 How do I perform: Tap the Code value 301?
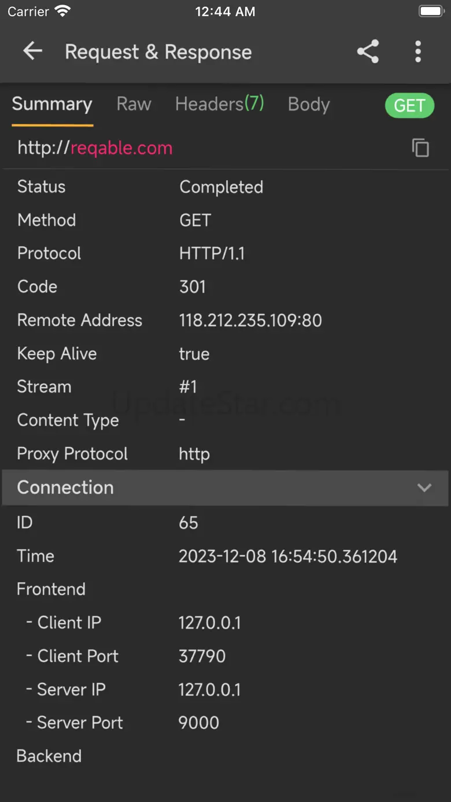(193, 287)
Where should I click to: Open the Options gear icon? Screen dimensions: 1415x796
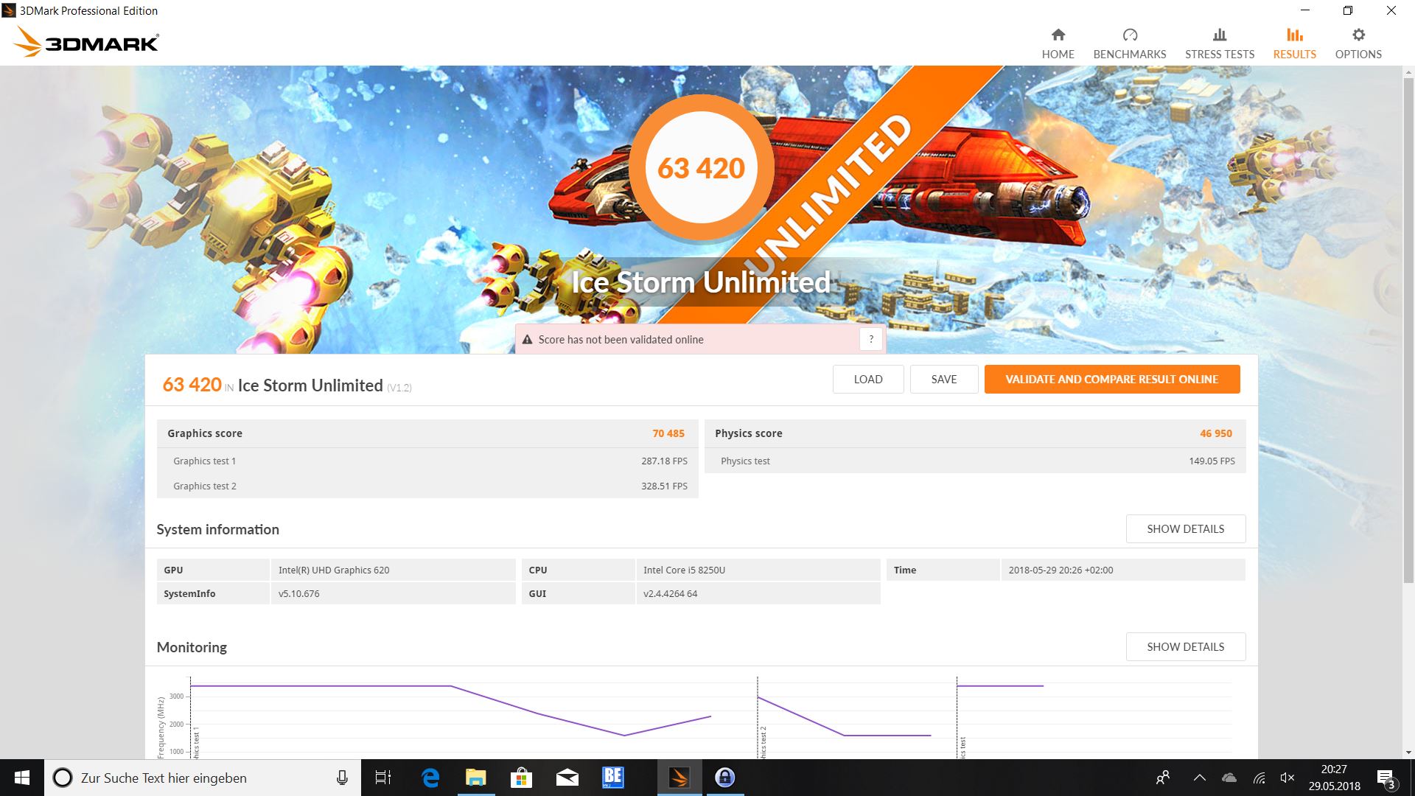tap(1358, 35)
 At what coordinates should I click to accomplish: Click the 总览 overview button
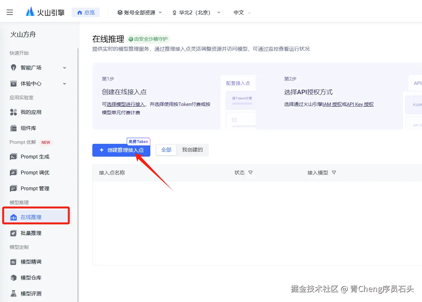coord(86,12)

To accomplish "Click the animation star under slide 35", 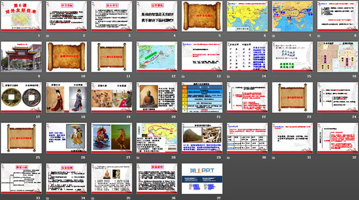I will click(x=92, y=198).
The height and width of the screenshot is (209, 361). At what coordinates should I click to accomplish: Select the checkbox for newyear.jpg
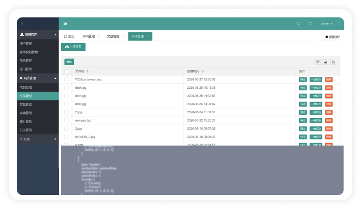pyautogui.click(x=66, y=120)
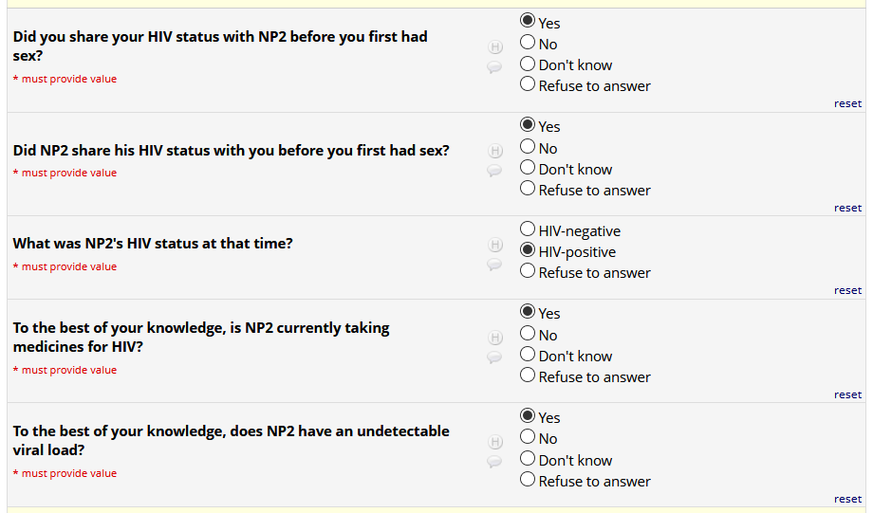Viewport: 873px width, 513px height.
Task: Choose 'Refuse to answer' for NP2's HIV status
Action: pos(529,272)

◆ ◆ ◆ ◆ ◆ ◆ ◆

Copy out every line of the material above that contains the string "coordinates", treating uppercase and lowercase letters as different.

 At what coordinates should I click to accomplish: Click the 总览 overview button
The height and width of the screenshot is (209, 361). At what coordinates should I click to accomplish: Select the checkbox for newyear.jpg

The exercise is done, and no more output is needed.